- Antarctica Journal - https://www.antarcticajournal.com -

Russia has plans to nuke Earth-bound asteroids, if necessary

From 2012 to 2015, Russia researched ways of deflecting Earth-bound asteroids using nuclear weapons and came up with a best-case scenario. The Central Scientific Research Institute of Machine Building, an arm of Russia’s state-run Roscosmos space agency, worked on the asteroid problem with other countries (including the United States) in a program called NEOShield, which was largely funded by the European Commission. Note that “NEO” in this case stands for “Near-Earth Object,” not The One you’re probably imagining.

Russia was tasked with investigating interstellar nuclear-defense options under NEOShield from 2012 to 2015. Its scientists concluded that the safest way to move an asteroid with a nuke would be to carry out the detonation in deep space.

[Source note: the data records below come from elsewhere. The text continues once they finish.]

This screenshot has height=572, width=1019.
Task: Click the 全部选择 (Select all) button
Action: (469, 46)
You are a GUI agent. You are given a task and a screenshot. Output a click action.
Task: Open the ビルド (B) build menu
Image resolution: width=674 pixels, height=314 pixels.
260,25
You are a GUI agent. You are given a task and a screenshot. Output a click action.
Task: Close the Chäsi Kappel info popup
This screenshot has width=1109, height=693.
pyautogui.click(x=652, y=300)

This wouldn’t destroy the asteroid, but the explosion would hopefully push the giant space rock out of Earth’s path.

An international 1967 treaty bans the use of nuclear weapons in space (alongside their ban on Earth), though Russia’s researchers believe that the rules would change if an asteroid posed an imminent threat to the planet. Russia additionally plans to set up an early-warning center that will use four observation satellites to track asteroids on collision courses with Earth.

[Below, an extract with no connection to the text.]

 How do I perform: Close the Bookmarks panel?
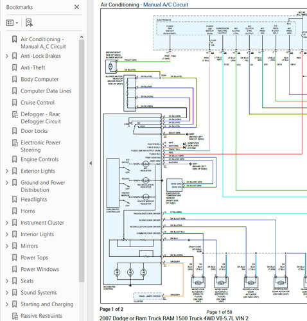click(76, 7)
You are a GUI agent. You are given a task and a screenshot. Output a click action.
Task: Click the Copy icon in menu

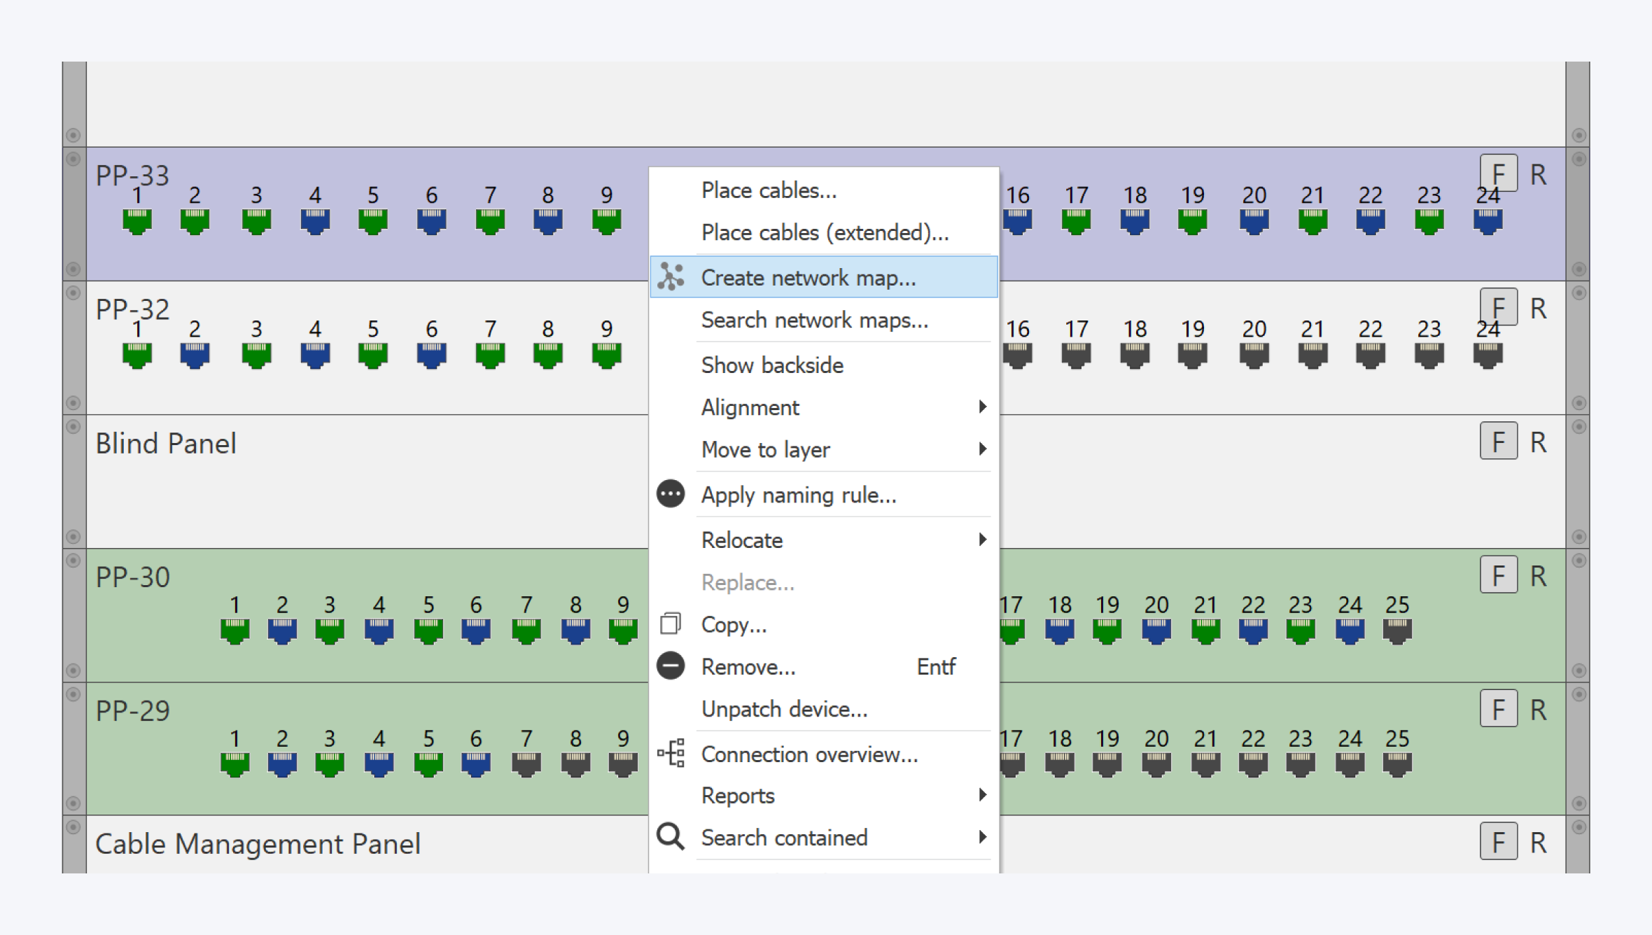pyautogui.click(x=671, y=624)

NASA and the National Nuclear Security Administration have also explored the idea of defensive nukes in space. Earth’s most recent, notable asteroid event was in 2013, when a 60-foot, 7,000-ton meteor entered the atmosphere over Chelyabinsk, Russia. Its impact resulted in explosions that injured more than 1,000 people and hospitalized more than 100.

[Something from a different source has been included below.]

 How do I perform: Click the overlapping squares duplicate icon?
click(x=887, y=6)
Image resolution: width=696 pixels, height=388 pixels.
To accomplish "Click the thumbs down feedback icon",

Meteor Hits Russia Feb 15, 2013 - Event Archive

Feb 15,2013 - A "small" meteorite streaked through the skies above Russia's Urals region. The blast, equivalent to 300,000 tons of TNT, shattered windows, damaged more than 3,000 building and injured over 1,000 people.

8 months after the incident, the meteorite, weighing in at 570 kg, was pulled out of Lake Chebarkul, making it one of the biggest meteorites ever recovered.